Records supplied:
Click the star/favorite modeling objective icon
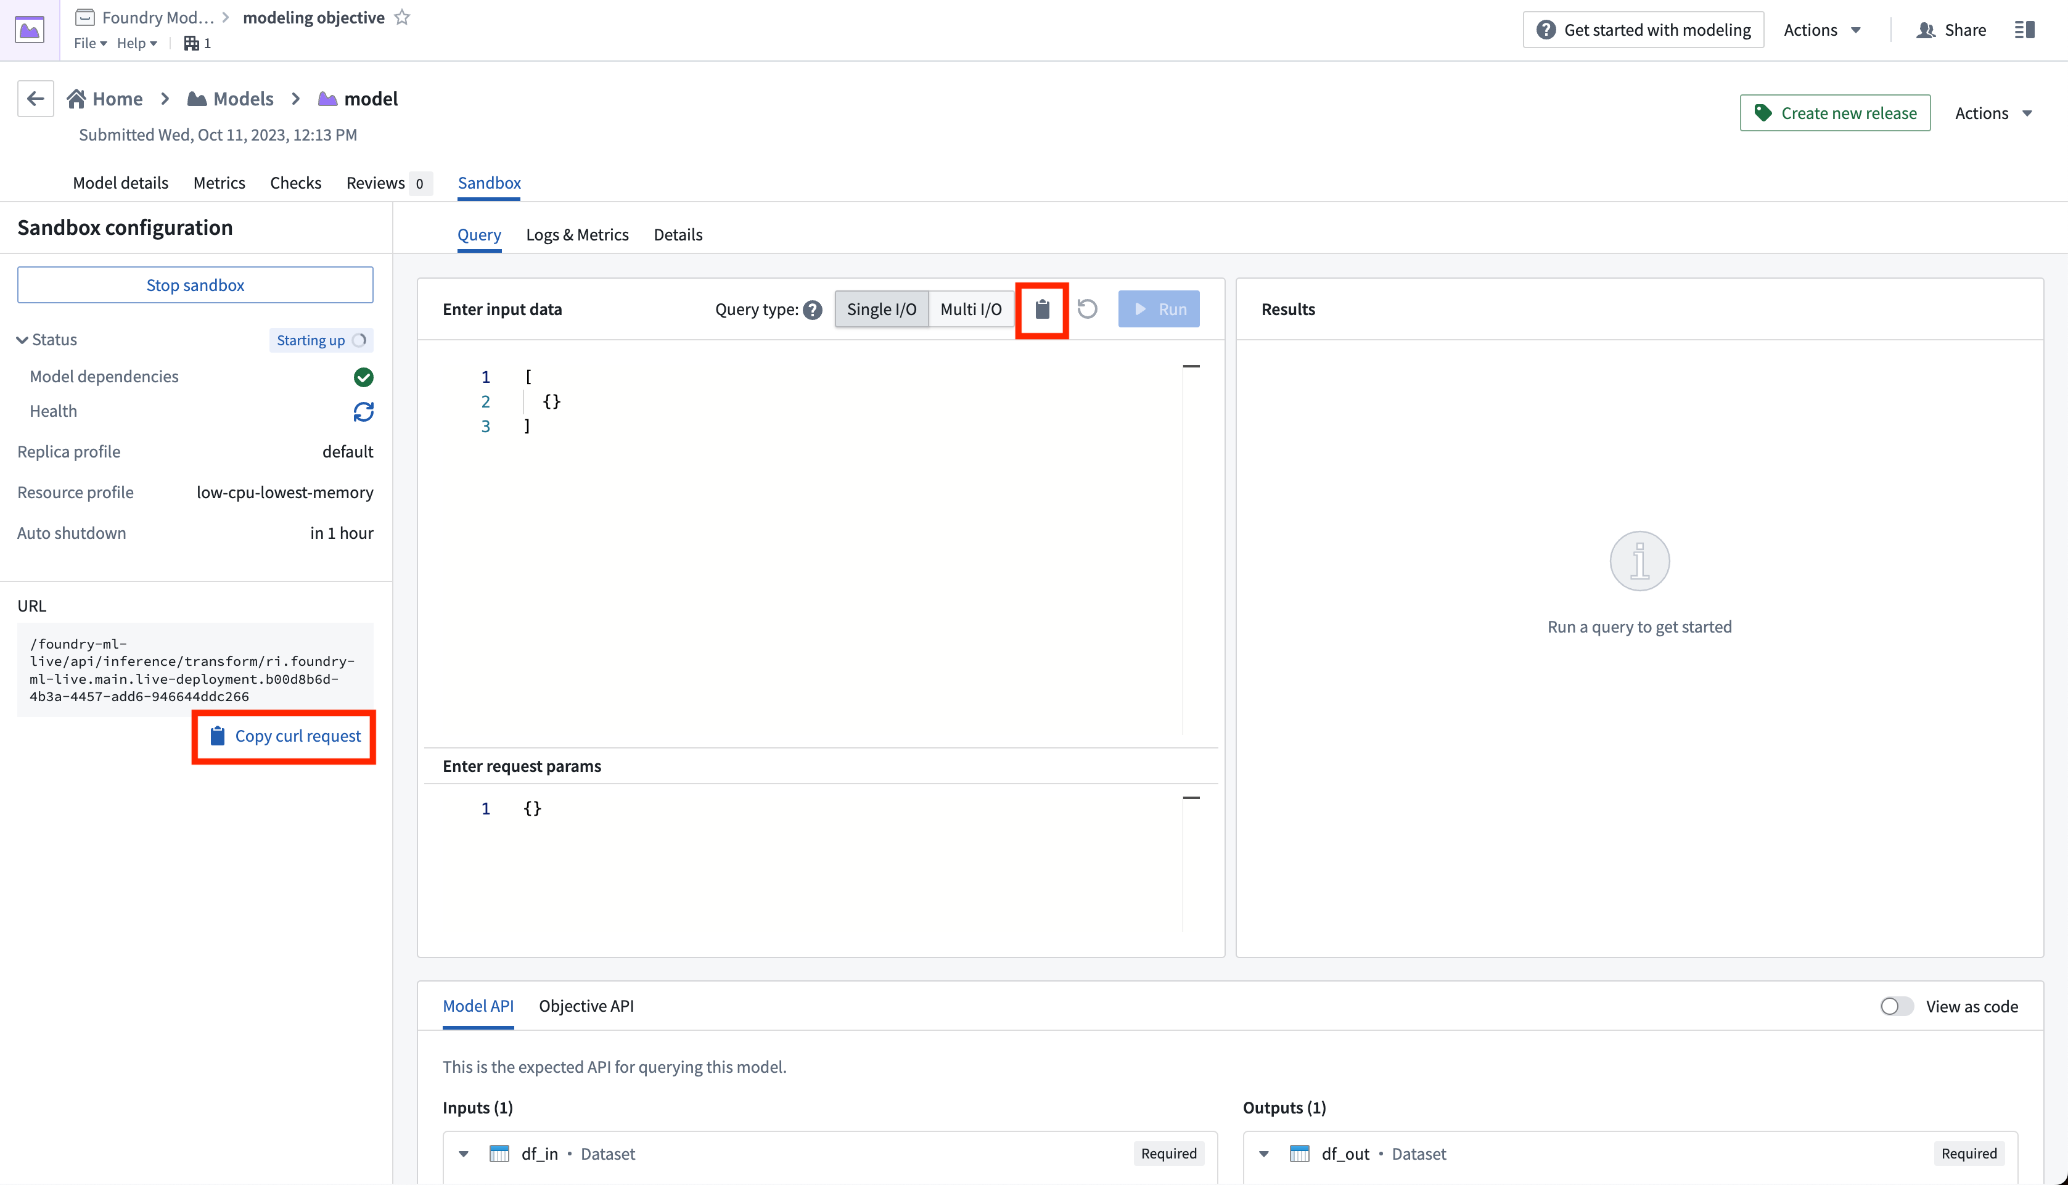2068x1185 pixels. (x=409, y=17)
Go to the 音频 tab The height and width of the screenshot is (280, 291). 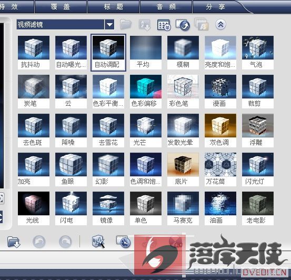click(166, 7)
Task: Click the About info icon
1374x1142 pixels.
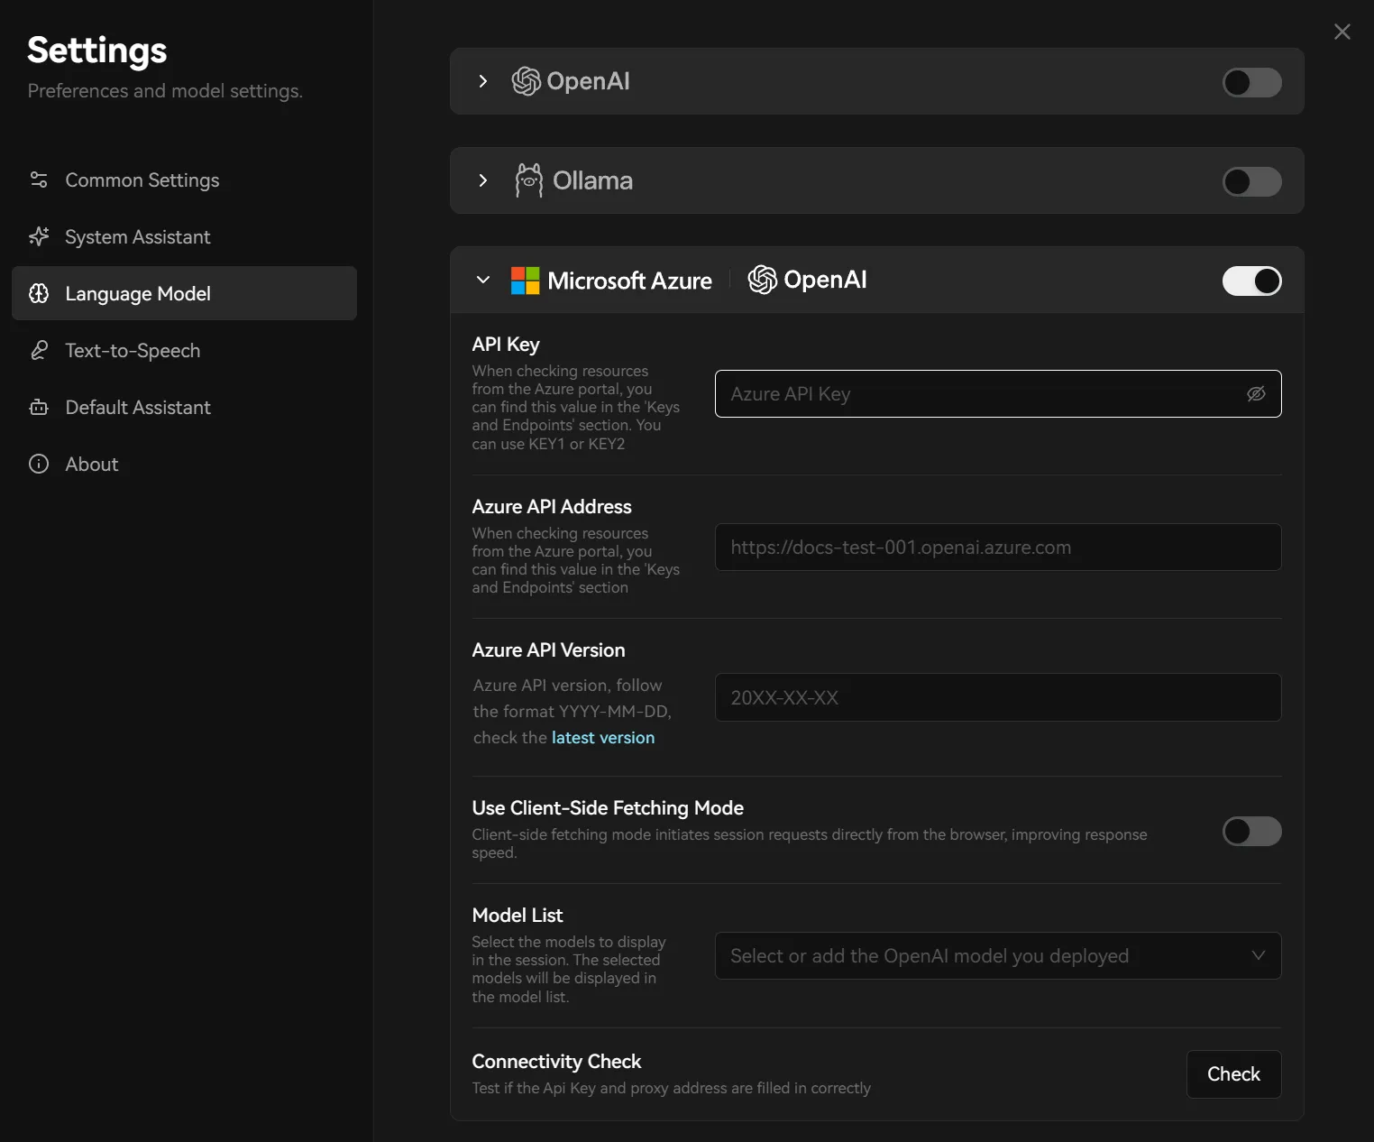Action: [x=39, y=464]
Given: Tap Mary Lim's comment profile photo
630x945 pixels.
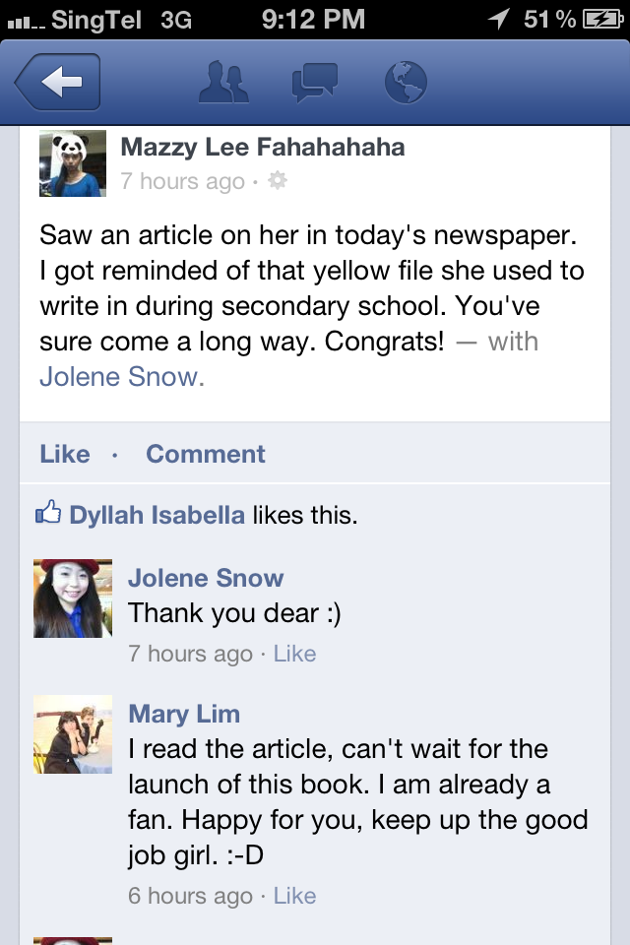Looking at the screenshot, I should click(x=73, y=734).
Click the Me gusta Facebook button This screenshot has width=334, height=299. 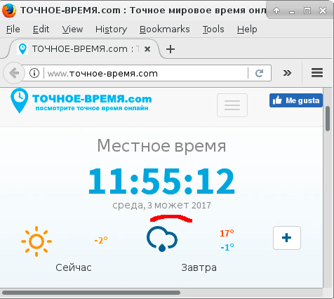tap(296, 100)
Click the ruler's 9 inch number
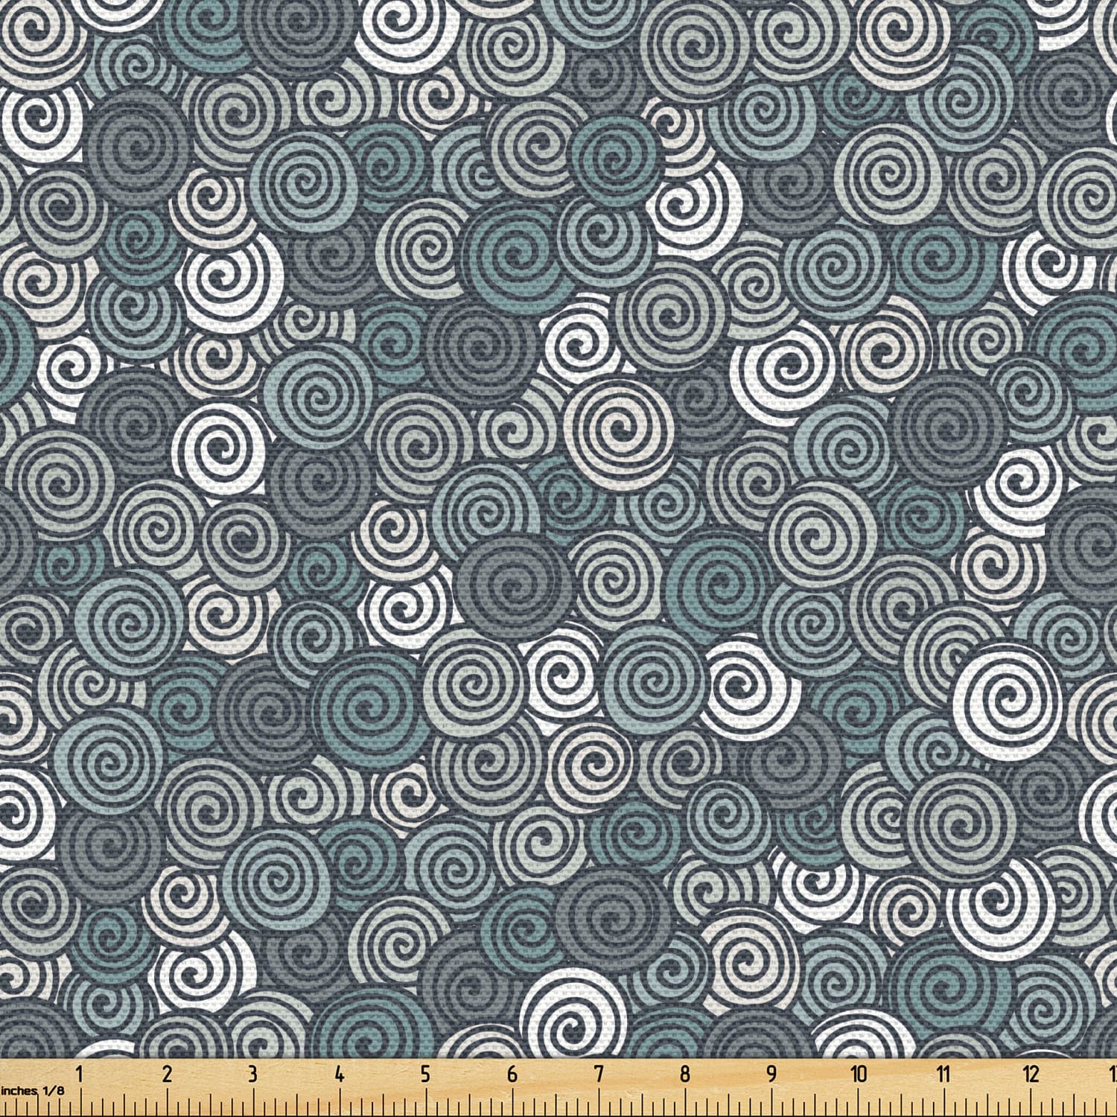The image size is (1117, 1117). click(771, 1074)
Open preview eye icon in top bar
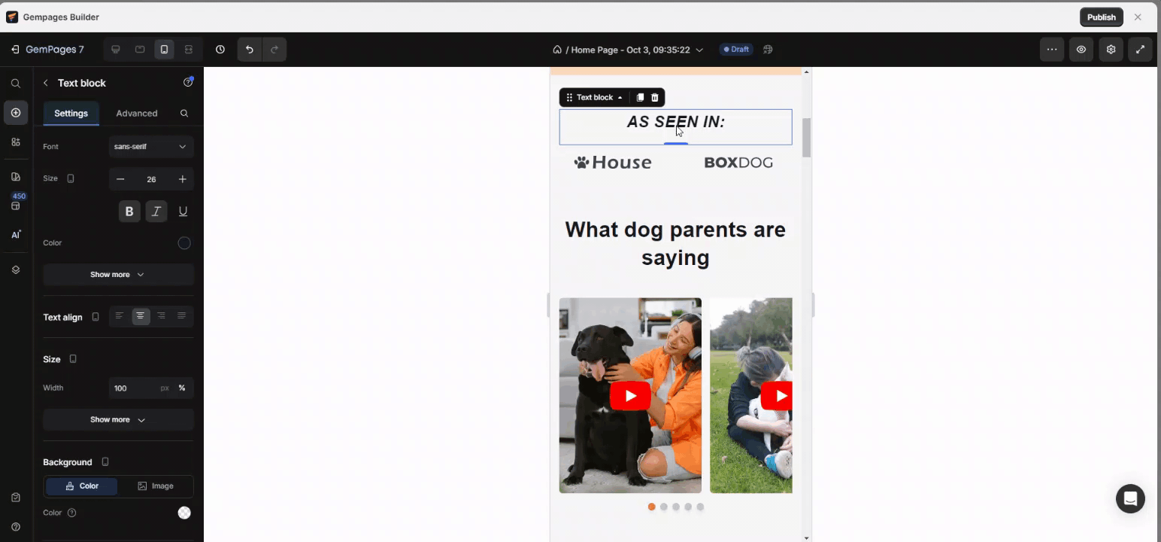1161x542 pixels. pyautogui.click(x=1081, y=49)
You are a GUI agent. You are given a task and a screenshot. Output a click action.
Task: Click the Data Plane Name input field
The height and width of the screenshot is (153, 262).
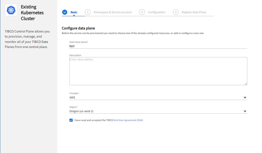[x=158, y=46]
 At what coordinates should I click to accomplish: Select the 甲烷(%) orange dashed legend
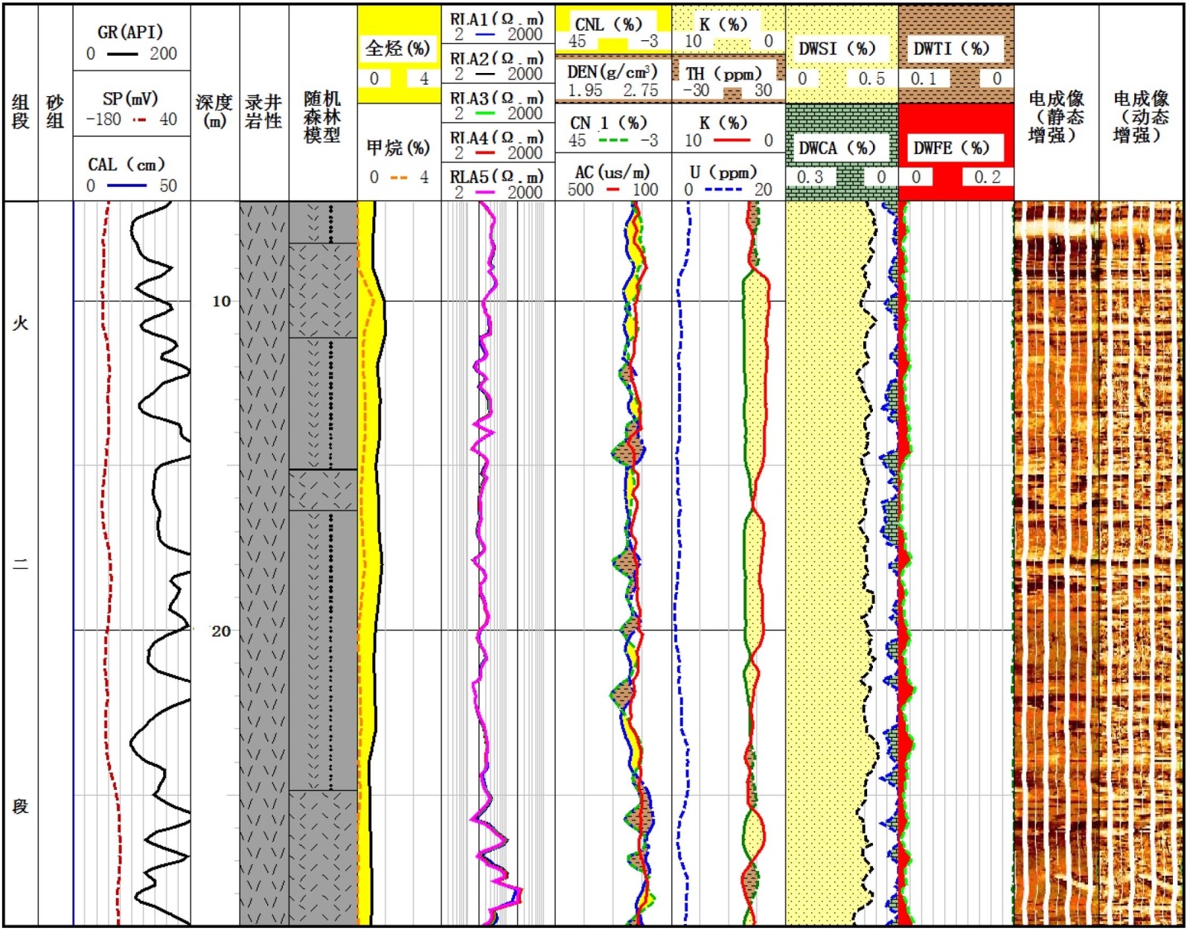coord(399,178)
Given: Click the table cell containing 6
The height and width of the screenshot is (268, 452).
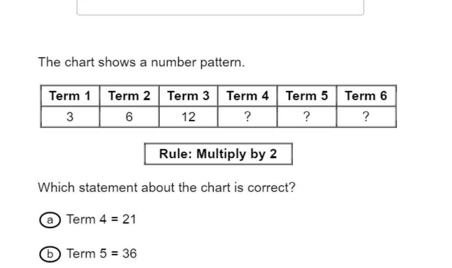Looking at the screenshot, I should pos(129,117).
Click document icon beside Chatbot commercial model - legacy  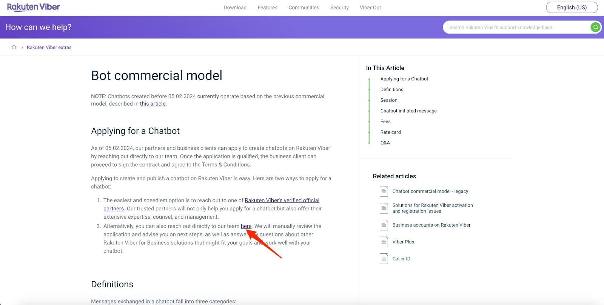point(384,191)
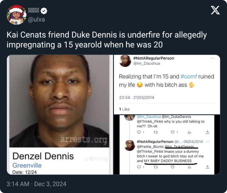The height and width of the screenshot is (193, 227).
Task: Reply to the BABY DADDY BUSINESS tweet
Action: point(139,167)
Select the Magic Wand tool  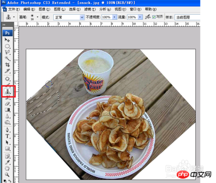point(7,58)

Problem to work on: Copy exactly the material above from the line with "Task: Click the Data Plane Name input field" to the line with "Given: Click the table cell containing 6", ends included, and nothing else. Leave out any picture.

Task answer:
Task: Click the Data Plane Name input field
The height and width of the screenshot is (153, 262).
[x=158, y=46]
 At what coordinates should I click to accomplish: Select the 甲烷(%) orange dashed legend
coord(399,178)
Given: Click the table cell containing 6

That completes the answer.